* [Request]:
Reproduce the entries below, substituting "Command" for each occurrence of "Instruction" and leaving every other character unchanged.

-- BEGIN Record excerpts --

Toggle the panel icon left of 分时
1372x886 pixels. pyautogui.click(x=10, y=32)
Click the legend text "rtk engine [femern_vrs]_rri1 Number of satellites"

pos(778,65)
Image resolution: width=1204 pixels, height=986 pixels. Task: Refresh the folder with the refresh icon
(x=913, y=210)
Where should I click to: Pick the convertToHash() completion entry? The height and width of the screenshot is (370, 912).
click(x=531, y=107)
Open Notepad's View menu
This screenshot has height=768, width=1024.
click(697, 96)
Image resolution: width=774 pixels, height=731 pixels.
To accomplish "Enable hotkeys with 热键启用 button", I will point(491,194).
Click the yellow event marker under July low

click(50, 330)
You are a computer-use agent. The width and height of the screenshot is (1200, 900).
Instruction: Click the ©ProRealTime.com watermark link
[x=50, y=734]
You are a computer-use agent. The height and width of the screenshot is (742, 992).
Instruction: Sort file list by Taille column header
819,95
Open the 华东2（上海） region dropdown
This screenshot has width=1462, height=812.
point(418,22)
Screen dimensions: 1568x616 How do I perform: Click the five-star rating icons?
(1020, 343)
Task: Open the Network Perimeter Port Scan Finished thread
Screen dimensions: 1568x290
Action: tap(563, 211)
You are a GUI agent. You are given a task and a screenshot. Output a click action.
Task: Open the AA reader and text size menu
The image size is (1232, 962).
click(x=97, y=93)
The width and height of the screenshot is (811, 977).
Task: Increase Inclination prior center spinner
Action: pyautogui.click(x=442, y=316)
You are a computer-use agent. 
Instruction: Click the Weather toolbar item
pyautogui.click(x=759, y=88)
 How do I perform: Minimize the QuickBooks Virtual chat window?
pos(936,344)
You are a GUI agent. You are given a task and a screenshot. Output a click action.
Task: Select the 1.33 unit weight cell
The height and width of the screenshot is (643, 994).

-- END Record excerpts --

* [Task output]:
Toggle the panel icon left of 分时
1372x886 pixels. pyautogui.click(x=10, y=32)
Click the legend text "rtk engine [femern_vrs]_rri1 Number of satellites"

pos(778,65)
Image resolution: width=1204 pixels, height=986 pixels. Task: Refresh the folder with the refresh icon
(x=913, y=210)
Where should I click to: Pick the convertToHash() completion entry? The height and width of the screenshot is (370, 912).
click(x=531, y=107)
Open Notepad's View menu
This screenshot has height=768, width=1024.
click(697, 96)
Image resolution: width=774 pixels, height=731 pixels.
To accomplish "Enable hotkeys with 热键启用 button", I will point(491,194).
Click the yellow event marker under July low

click(50, 330)
You are a computer-use agent. The width and height of the screenshot is (1200, 900).
Command: Click the ©ProRealTime.com watermark link
[x=50, y=734]
You are a computer-use agent. The height and width of the screenshot is (742, 992).
Command: Sort file list by Taille column header
819,95
Open the 华东2（上海） region dropdown
This screenshot has width=1462, height=812.
point(418,22)
Screen dimensions: 1568x616 How do I perform: Click the five-star rating icons?
(1020, 343)
Task: Open the Network Perimeter Port Scan Finished thread
Screen dimensions: 1568x290
Action: tap(563, 211)
You are a GUI agent. You are given a task and a screenshot. Output a click action.
Task: Open the AA reader and text size menu
The image size is (1232, 962).
click(x=97, y=93)
The width and height of the screenshot is (811, 977).
Task: Increase Inclination prior center spinner
Action: pyautogui.click(x=442, y=316)
You are a computer-use agent. 
Command: Click the Weather toolbar item
pyautogui.click(x=759, y=88)
 How do I perform: Minimize the QuickBooks Virtual chat window?
pos(936,344)
You are a GUI agent. You are given a task and a screenshot. Output a click action.
Task: Select the 1.33 unit weight cell
The height and width of the screenshot is (643, 994).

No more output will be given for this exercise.